The Walking Dead ‘Self Help’: When Eugene was almost a villain

Josh McDermitt as Dr. Eugene Porter - The Walking Dead _ Season 9, Episode 12 - Photo Credit: Gene Page/AMC
Josh McDermitt as Dr. Eugene Porter - The Walking Dead _ Season 9, Episode 12 - Photo Credit: Gene Page/AMC /

In season 5’s “Self Help,” The Walking Dead offered another huge surprise: Eugene’s ongoing pattern of lies and betrayal.

As any fan will tell you, The Walking Dead was never just a zombie show, and the writers often find new ways to explore human weaknesses (and, occasionally, strengths). The character of Eugene Porter is entirely unique among the survivors and was definitely one of the most vulnerable by season 5. In fact, “Self Help” reveals him to be a very pathetic, almost useless sort who puts the entire group in danger in numerous ways.

The episode chiefly begins with Eugene, Abraham, Rosita, Tara, Maggie and Glenn on their way to Washington, D.C. Initially, it’s a bit of a mystery why the church bus closes control, crashes and lands on its side. Later, Eugene tells Tara he accidentally caused it by putting crushed glass in the fuel line! By the episode’s end, Eugene confesses to everyone that his story is a sham.
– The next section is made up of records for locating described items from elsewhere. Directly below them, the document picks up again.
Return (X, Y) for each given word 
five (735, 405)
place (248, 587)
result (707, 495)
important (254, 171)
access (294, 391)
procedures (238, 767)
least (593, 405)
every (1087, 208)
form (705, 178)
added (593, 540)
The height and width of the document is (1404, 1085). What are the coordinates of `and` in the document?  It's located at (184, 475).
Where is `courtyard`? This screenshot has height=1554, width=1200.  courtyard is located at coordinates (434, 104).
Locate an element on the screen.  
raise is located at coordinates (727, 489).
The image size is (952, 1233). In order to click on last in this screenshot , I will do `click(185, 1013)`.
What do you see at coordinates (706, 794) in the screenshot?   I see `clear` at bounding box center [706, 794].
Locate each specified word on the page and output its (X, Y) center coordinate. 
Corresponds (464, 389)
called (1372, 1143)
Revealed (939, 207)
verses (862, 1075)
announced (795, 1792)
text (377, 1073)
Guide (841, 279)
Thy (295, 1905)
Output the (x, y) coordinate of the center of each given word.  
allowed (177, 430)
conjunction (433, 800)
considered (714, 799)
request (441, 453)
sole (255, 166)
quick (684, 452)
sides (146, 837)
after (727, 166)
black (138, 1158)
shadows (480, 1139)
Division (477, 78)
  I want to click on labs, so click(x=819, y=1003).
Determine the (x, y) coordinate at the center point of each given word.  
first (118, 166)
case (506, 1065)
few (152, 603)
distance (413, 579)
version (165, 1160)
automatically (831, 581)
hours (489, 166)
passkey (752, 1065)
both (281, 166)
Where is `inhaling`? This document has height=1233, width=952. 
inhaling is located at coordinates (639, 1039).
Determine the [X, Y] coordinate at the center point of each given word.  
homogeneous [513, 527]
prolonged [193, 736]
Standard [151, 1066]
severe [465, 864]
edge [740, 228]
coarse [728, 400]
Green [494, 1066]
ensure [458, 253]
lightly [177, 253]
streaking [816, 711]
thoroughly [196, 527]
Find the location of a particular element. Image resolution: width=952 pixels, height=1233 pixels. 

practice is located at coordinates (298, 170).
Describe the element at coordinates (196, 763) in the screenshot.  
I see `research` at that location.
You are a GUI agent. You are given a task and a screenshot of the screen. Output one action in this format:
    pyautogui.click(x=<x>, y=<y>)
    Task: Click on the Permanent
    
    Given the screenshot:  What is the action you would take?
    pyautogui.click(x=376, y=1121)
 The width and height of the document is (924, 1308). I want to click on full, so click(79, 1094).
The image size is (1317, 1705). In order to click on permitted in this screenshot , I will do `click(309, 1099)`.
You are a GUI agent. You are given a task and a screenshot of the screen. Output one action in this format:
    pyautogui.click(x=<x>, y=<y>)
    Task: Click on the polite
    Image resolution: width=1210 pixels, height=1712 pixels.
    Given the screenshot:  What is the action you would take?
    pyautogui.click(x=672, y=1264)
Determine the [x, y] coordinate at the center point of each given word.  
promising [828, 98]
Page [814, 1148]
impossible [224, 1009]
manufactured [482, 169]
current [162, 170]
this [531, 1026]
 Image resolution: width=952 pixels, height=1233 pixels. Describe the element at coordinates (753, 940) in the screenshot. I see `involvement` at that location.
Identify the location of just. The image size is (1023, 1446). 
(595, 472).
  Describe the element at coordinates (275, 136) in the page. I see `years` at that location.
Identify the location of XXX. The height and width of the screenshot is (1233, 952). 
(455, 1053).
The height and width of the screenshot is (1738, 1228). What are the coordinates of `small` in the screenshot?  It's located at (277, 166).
He is not a scientist with knowledge of a cure for the zombie infection. He made the whole thing up to avoid being abandoned.

In a way, then, Eugene was oddly almost as big a threat as the walkers themselves! Perhaps his idea wasn’t as simple as kill or be killed (or bite or be bitten), but simply doing what it takes to survive. The fact that he was entirely vulnerable, with almost nothing to offer, means he’ll really struggle to redeem himself ⁠— at least by this point in the series.

Beating Eugene

This Walking Dead episode examines Abraham Ford a little bit. We catch bits and pieces of his past, indicating that his family abandoned him only to end up as walker bait after he killed numerous people to defend them. Now, with Eugene’s admission, Abraham’s rage cannot be concealed. If you think about it honestly, his coming untethered is 99.985% understandable. This whole time, Ford made it his mission to loyally serve Eugene in his journey for a supposed cure. People have literally died in the quest, and Abraham at times seemed like a fanatic about it. Pair that with the slight concussion and hand wound he got from the bus crash and what do you have? Plenty of excuses to give Eugene a beat down!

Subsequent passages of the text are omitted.